■ **WHAT THIS TASK INVOLVES**
Copy the data below word for word, starting at the line that contains "354x354 pixels." and ending at the line that contains "[x=363, y=46]".

═══

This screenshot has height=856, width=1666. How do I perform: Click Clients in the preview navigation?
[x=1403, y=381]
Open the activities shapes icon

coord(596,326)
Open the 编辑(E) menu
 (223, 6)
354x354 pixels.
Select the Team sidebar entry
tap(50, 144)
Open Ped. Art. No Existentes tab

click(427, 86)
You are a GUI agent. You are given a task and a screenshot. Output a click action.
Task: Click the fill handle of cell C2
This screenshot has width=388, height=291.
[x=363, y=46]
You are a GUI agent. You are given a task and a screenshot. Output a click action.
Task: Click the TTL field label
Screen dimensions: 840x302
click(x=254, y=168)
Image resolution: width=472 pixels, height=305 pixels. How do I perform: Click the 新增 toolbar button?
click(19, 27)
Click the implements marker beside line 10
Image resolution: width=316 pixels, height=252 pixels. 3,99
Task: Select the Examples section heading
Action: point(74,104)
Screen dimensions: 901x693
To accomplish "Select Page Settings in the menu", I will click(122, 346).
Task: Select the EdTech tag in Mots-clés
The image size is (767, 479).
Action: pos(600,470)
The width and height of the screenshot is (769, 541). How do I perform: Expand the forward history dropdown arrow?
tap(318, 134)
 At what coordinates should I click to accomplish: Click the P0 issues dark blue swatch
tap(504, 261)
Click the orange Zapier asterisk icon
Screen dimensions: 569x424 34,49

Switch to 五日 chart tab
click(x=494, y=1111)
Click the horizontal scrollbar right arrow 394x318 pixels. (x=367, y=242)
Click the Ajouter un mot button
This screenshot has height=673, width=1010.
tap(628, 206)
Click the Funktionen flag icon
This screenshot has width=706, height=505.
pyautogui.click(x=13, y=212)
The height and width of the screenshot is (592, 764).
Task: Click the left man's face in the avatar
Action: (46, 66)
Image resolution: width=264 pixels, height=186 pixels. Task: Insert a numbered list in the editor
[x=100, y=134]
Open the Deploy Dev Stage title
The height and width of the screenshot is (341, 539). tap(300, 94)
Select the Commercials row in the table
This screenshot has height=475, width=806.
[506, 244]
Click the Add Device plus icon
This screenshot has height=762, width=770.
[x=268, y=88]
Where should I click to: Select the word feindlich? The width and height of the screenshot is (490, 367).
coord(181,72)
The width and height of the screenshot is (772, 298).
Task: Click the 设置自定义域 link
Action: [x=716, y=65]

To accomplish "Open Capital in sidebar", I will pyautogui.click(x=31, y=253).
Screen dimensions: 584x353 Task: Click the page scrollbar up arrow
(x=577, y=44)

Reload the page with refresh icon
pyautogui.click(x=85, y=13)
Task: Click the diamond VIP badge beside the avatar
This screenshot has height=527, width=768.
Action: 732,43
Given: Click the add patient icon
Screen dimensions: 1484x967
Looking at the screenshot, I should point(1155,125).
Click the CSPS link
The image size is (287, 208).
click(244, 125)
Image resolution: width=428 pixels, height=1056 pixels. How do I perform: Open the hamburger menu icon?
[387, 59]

═══

■ **RESPONSE FOR THIS EXERCISE**
354x354 pixels.
Select the Team sidebar entry
tap(50, 144)
Open Ped. Art. No Existentes tab

click(427, 86)
You are a GUI agent. You are given a task and a screenshot. Output a click action.
Task: Click the fill handle of cell C2
This screenshot has width=388, height=291.
[x=363, y=46]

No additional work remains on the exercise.